健康経営が変えた、働き方と業務 子育てとの両立も

 「健康経営の目的は、社員を健康にすることではありません。企業が働きやすい職場環境を作り、社員が元気に働き続けられる。それによって組織が活性化し、生産性が向上する。そして最終的に企業価値が上がっていく。それが健康経営の本質です」と新佐氏は説明する。

 この考えのもと、同社はまず「やらなくていい仕事」の洗い出しから始めた。長年の慣習で続いていた紙ベースの作業工程や不要な社内メールの定型文など、業務の流れを阻害する要素を徹底的に見直していった。

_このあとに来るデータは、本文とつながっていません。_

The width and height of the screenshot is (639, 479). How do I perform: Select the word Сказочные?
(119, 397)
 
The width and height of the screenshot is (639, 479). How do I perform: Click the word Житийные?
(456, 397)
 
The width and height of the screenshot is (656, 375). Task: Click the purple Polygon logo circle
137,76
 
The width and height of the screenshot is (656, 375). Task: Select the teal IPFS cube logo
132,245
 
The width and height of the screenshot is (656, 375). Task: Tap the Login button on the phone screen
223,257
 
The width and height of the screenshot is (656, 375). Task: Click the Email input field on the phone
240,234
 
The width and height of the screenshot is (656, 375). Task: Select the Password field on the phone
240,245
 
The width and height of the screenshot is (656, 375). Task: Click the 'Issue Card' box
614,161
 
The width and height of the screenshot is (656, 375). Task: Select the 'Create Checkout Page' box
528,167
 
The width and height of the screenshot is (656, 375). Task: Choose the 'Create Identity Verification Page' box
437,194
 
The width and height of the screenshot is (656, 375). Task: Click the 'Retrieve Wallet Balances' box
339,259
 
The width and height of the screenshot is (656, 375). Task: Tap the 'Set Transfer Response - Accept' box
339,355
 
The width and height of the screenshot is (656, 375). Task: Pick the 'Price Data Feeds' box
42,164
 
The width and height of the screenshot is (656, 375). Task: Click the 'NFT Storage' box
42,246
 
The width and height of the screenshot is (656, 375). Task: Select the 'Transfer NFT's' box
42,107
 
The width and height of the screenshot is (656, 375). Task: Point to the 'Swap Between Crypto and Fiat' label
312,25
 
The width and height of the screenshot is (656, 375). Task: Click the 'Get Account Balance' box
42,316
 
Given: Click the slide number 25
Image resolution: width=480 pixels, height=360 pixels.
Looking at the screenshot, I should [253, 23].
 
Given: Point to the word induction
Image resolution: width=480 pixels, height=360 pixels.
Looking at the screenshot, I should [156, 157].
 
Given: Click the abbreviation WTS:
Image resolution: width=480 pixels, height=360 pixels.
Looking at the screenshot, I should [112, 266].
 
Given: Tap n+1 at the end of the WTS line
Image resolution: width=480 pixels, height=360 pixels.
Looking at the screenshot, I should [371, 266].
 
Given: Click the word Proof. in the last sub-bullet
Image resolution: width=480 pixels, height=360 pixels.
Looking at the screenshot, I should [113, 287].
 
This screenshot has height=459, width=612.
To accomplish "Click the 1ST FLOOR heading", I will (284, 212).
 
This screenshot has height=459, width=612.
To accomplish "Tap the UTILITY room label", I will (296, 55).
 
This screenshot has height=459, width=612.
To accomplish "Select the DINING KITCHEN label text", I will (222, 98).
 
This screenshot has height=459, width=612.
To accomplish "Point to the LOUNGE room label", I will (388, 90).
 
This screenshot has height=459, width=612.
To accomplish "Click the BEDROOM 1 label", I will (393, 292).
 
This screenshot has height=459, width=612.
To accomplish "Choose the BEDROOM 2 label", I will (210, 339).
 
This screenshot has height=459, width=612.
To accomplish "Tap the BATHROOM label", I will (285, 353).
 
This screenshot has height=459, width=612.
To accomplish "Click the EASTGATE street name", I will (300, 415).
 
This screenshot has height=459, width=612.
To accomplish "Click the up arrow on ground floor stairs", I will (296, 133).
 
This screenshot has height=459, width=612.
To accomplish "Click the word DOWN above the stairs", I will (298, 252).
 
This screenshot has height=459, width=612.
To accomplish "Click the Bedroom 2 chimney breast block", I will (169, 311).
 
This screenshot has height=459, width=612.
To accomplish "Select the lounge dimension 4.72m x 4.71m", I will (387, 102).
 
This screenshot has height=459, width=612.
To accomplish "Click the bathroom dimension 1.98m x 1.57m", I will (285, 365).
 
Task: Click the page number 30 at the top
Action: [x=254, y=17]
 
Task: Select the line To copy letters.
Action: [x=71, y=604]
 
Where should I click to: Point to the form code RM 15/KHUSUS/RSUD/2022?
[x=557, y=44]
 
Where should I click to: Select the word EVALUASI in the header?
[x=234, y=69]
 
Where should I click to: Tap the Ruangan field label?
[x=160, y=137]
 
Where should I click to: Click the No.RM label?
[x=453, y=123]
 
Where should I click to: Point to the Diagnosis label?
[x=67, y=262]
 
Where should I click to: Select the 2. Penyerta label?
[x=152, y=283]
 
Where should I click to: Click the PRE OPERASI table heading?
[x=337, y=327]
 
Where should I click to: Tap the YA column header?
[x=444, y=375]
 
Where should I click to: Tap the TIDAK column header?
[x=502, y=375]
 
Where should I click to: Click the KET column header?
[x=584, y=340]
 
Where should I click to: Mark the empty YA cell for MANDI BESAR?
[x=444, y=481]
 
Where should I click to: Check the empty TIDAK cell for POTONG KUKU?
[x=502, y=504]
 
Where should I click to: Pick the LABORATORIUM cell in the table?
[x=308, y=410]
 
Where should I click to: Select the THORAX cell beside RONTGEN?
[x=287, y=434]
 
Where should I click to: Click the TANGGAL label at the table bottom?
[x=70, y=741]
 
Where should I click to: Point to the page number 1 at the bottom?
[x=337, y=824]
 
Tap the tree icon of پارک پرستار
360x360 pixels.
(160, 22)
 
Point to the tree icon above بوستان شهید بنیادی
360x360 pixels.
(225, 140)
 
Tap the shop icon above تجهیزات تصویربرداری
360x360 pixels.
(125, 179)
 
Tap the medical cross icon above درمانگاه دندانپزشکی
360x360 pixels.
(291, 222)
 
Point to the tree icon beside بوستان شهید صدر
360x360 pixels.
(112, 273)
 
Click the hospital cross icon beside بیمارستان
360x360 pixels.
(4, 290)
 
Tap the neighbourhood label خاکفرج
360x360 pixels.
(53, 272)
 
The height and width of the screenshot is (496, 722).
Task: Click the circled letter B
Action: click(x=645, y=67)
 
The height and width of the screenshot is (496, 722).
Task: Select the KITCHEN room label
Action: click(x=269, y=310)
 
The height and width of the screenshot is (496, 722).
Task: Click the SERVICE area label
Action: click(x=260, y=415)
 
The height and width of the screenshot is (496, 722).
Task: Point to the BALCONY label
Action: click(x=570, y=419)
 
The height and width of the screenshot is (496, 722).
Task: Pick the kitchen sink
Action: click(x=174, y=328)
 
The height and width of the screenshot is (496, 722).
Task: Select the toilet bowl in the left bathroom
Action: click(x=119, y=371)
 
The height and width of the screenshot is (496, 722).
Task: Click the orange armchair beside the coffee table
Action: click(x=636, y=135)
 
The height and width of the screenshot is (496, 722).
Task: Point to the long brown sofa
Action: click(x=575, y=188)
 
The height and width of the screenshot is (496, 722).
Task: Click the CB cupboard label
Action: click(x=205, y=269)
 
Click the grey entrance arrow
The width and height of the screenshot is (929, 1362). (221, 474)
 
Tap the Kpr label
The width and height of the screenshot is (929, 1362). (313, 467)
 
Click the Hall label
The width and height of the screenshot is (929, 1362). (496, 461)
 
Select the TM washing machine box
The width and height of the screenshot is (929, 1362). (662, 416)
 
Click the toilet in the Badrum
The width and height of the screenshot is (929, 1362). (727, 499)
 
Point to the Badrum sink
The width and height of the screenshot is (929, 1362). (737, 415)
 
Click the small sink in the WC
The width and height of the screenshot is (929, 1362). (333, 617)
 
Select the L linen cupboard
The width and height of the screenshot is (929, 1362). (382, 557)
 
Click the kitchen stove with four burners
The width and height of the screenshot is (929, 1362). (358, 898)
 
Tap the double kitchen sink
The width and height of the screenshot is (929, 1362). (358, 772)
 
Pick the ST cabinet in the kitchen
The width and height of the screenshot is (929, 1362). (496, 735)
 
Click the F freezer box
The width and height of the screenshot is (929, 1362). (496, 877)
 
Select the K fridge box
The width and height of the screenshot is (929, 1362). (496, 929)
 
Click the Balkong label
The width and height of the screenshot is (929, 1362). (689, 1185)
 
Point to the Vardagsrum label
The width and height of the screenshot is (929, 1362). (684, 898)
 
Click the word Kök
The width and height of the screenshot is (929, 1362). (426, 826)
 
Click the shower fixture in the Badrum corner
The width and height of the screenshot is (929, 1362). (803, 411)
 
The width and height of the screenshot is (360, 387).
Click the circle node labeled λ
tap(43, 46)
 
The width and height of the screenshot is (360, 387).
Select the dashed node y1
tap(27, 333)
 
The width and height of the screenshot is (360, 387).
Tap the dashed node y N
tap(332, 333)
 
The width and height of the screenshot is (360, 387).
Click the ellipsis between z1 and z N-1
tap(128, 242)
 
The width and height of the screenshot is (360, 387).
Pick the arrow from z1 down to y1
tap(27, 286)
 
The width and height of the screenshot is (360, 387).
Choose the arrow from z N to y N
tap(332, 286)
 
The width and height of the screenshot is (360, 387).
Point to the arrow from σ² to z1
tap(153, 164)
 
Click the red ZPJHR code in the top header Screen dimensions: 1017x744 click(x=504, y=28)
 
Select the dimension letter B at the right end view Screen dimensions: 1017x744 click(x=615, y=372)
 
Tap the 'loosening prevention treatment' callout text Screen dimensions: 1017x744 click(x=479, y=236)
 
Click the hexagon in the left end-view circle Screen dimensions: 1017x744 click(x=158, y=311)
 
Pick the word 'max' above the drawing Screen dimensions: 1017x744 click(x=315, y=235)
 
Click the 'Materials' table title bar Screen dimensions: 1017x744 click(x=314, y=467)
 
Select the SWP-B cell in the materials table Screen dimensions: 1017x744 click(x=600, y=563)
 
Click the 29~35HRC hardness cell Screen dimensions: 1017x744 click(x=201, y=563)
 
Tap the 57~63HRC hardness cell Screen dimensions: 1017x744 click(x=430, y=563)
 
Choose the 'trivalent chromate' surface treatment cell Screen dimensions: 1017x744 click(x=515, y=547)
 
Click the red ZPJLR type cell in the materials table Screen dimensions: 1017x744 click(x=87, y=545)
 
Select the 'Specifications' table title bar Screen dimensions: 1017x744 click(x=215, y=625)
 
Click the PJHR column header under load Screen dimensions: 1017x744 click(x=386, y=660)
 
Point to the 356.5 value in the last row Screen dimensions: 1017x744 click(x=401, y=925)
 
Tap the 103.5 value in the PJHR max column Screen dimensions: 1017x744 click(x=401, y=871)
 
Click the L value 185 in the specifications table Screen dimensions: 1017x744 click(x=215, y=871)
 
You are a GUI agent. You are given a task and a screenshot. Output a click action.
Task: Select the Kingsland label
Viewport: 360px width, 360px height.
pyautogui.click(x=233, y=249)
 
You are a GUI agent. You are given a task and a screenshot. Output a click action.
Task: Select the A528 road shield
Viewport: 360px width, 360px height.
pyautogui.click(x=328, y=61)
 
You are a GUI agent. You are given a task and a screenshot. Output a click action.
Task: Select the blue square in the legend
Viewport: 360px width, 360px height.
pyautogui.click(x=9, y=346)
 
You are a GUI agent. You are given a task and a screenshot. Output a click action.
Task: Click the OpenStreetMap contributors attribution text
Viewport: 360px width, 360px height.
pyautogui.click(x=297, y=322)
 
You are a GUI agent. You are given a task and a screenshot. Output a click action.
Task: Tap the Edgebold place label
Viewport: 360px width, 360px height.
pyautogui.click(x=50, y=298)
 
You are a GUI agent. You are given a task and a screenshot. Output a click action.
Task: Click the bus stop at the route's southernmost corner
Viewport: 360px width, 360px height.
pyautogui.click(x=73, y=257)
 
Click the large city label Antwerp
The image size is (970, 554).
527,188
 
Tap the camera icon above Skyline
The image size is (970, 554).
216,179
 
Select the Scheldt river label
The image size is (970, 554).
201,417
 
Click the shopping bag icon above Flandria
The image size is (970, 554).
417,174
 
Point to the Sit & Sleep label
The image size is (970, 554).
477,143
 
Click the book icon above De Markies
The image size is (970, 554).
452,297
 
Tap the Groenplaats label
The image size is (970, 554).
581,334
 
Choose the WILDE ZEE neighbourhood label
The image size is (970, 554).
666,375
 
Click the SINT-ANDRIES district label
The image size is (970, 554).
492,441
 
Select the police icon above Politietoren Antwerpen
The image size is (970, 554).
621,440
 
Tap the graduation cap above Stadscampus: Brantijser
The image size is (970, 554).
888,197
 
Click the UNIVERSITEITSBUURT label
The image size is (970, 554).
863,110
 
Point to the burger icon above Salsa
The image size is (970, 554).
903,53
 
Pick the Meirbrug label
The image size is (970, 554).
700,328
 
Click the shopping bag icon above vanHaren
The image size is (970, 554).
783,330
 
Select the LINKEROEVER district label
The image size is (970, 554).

 同時に、働き方の柔軟化も推進した。午前7時から午後8時までの間で5つの勤務時間帯を設定。取引先にも協力をあおぎ、社員が自身の生活スタイルに合わせて選択できる体制を整えた。さらに、営業・管理部門では在宅勤務との併用も可能にした。

 「多様な働き方を認めることで、子育てや介護との両立も実現しやすくなりました」と新佐氏は語る。現在では社員の約5割が在宅勤務を併用している。

 取り組みの結果、年間休日120日、月平均残業時間7時間、有給休暇取得率93%を達成。労働時間を削減したが、売り上げは回復基調を維持している。「制度を作っても機能しなかった10年前と比べ、大きな変化を感じています」と新佐氏は手応えを語った。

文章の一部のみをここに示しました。